About this task: Emit a verbatim copy of the lines running from the line with "Club Natural (988, 135)" through the end of the material below.

Data for processing:

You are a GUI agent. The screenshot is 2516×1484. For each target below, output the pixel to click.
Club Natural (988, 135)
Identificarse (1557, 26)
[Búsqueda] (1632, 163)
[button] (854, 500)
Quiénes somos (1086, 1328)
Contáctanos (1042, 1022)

Response:
Club Natural (988, 135)
Identificarse (1557, 26)
[Búsqueda] (1632, 163)
[button] (854, 500)
Quiénes somos (1086, 1328)
Contáctanos (1042, 1022)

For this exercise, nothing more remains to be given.